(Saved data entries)
□ □ □ □ □ □ □
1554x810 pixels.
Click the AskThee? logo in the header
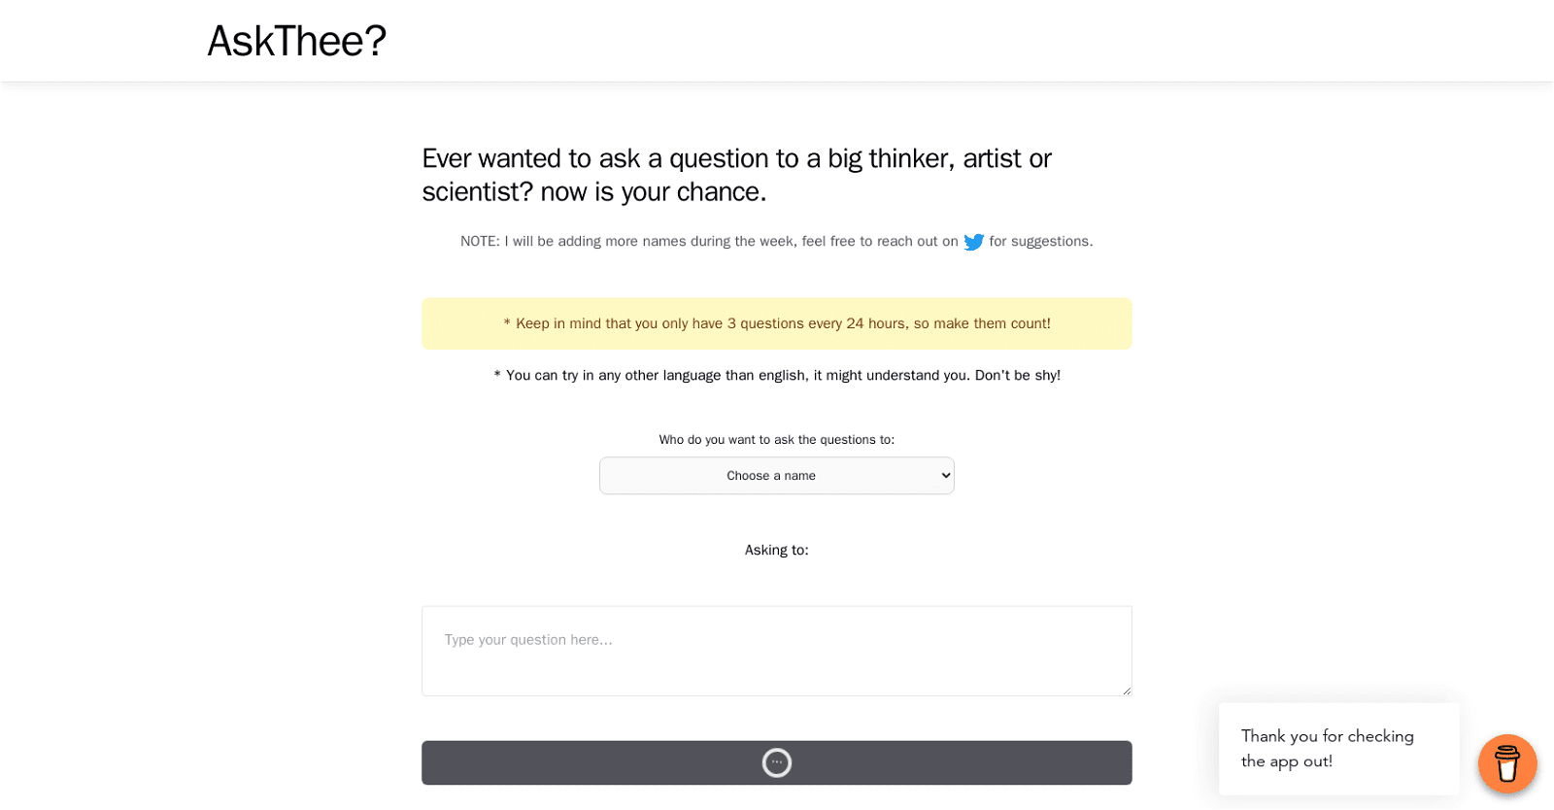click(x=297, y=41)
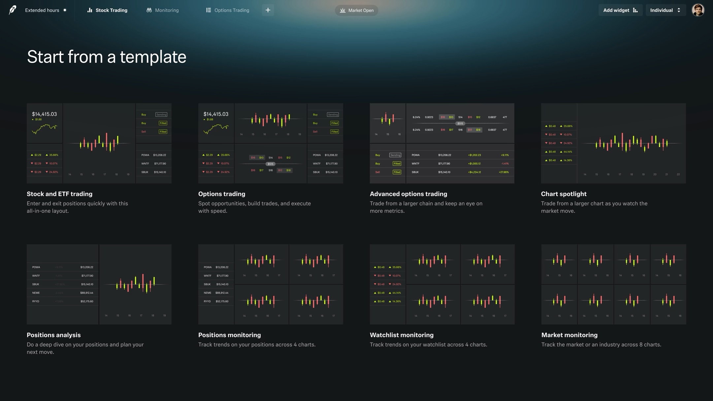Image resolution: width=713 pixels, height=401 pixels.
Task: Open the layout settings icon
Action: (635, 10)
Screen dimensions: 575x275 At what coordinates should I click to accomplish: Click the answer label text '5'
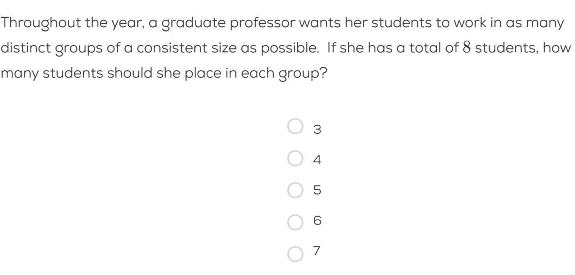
□ □ □ □ □ □ □
> Your objective
The answer must be the entries above, printed exactly, with no pictures.

> Finished task
1554x810 pixels.
Click the AskThee? logo in the header
click(x=297, y=41)
Image resolution: width=713 pixels, height=401 pixels.
Task: Open the layout settings icon
Action: (635, 10)
Screen dimensions: 575x275 At what coordinates should I click to accomplish: Click the answer label text '5'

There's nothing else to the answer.